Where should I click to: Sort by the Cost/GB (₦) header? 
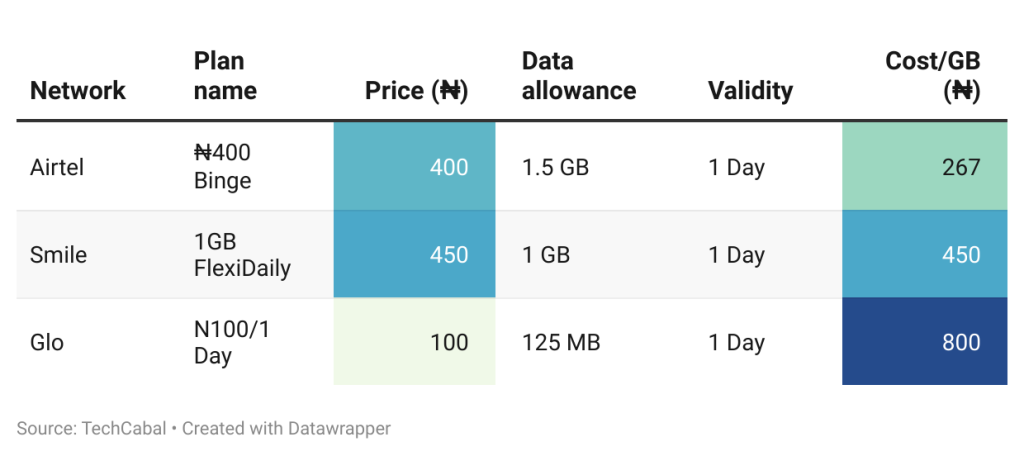[x=932, y=76]
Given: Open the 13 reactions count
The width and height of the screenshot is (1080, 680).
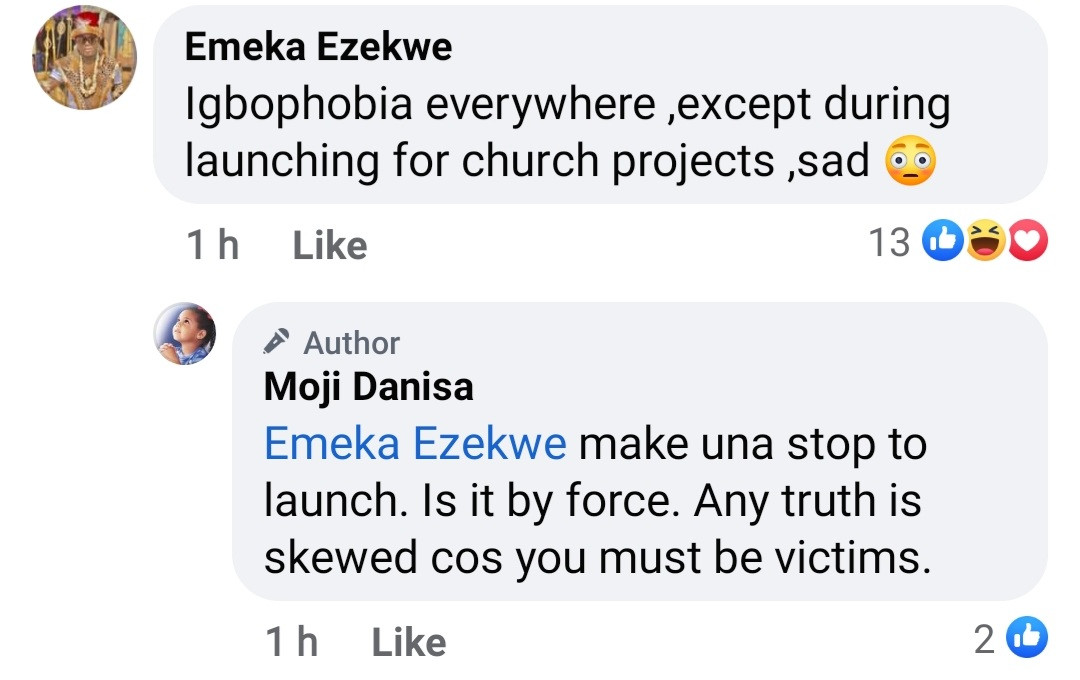Looking at the screenshot, I should click(889, 242).
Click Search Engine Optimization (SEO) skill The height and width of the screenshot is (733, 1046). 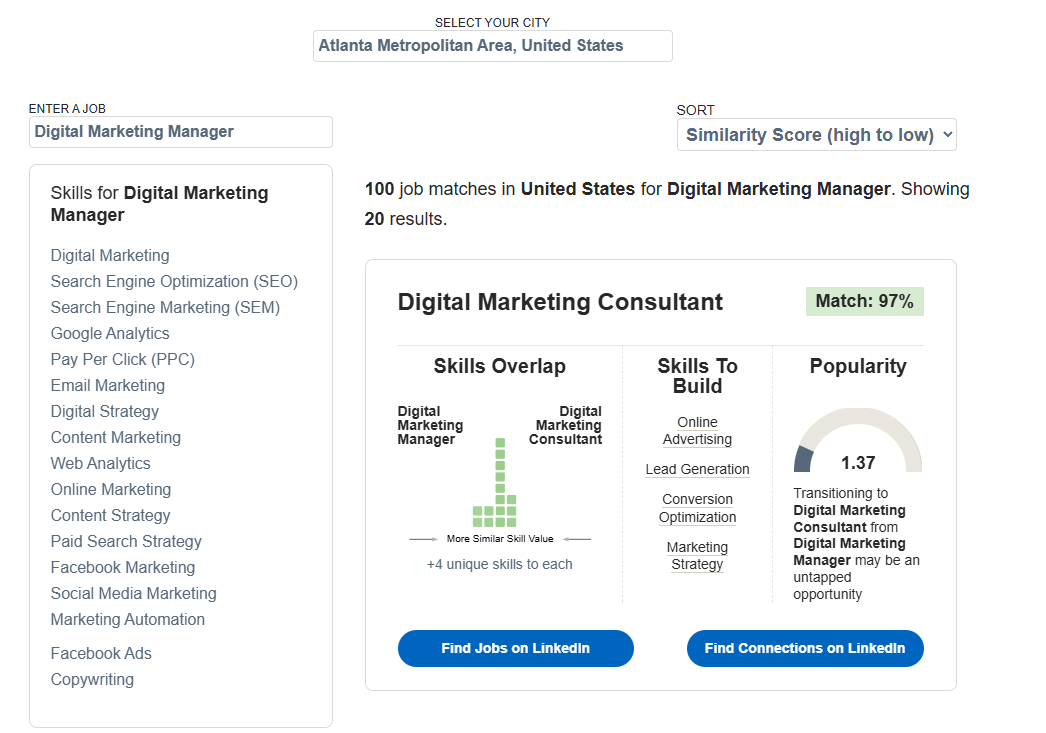[174, 281]
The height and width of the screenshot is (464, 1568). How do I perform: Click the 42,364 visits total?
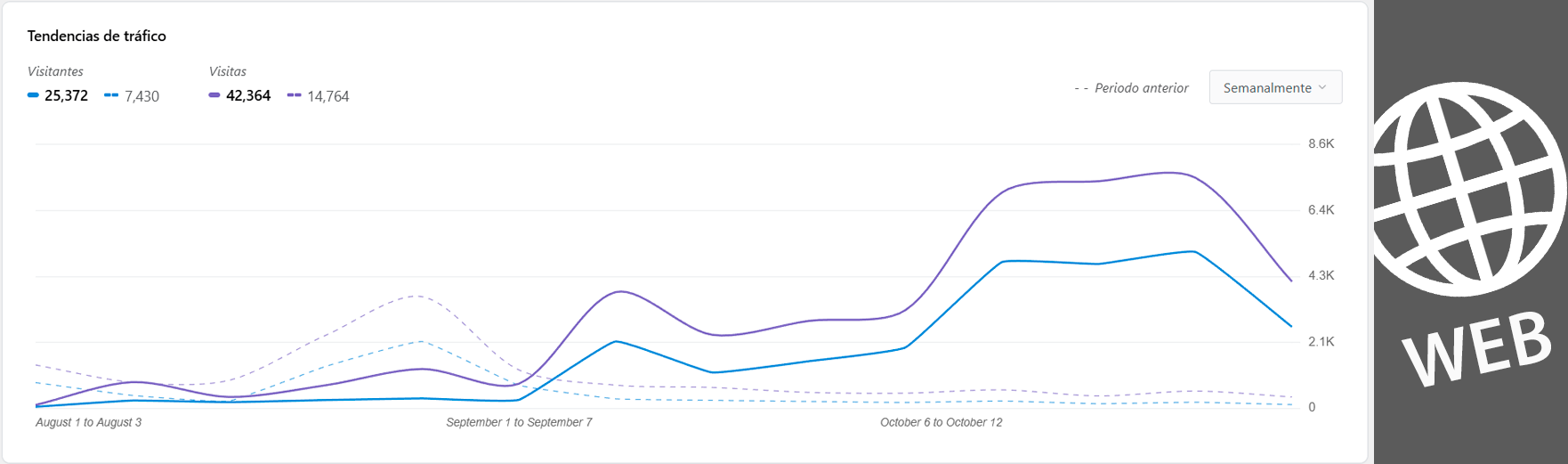pos(248,96)
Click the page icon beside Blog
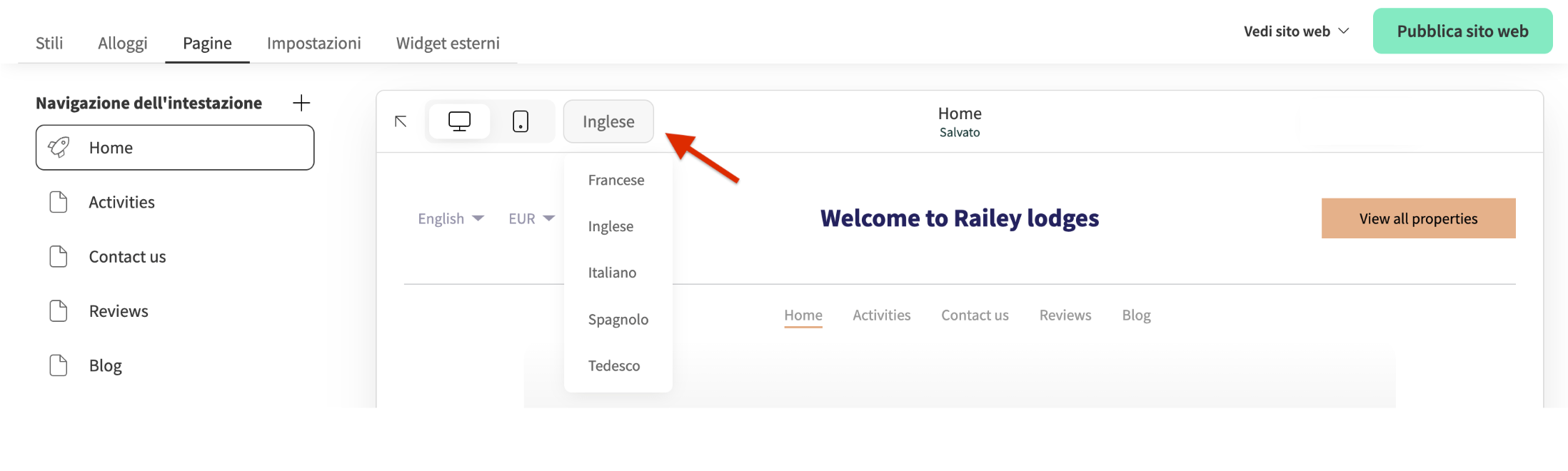The image size is (1568, 471). click(59, 365)
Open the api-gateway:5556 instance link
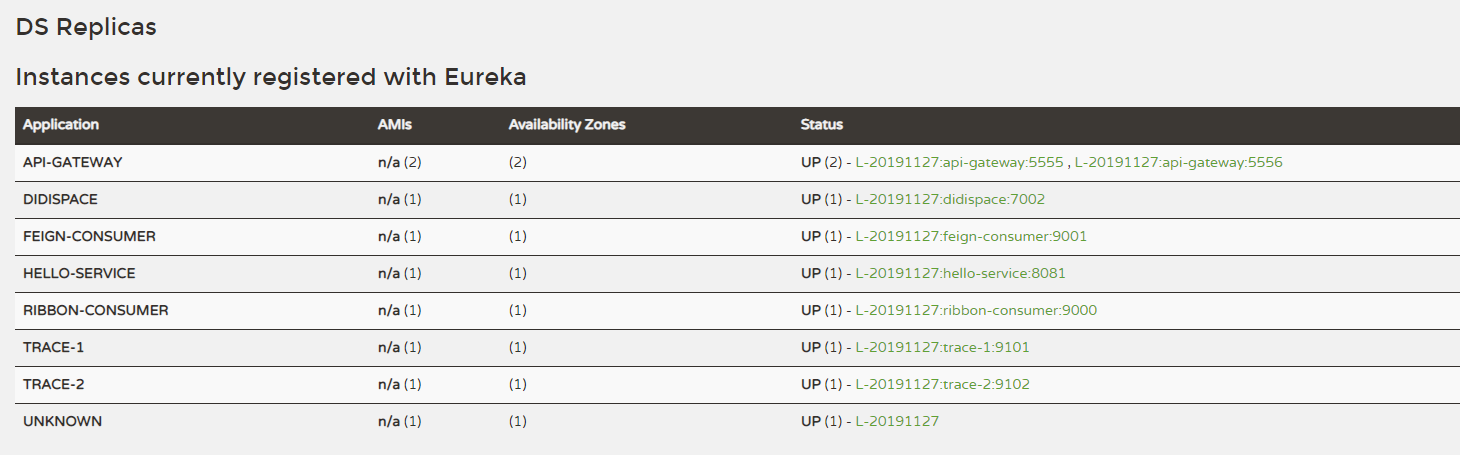This screenshot has width=1460, height=455. 1178,162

######

## Directions
Please output only the lines running from the one that holds "Click the page icon beside Blog" through the last line of the entries, both ends included, without any images.

## Problem solution
Click the page icon beside Blog
The image size is (1568, 471). click(59, 365)
Open the api-gateway:5556 instance link
This screenshot has width=1460, height=455. 1178,162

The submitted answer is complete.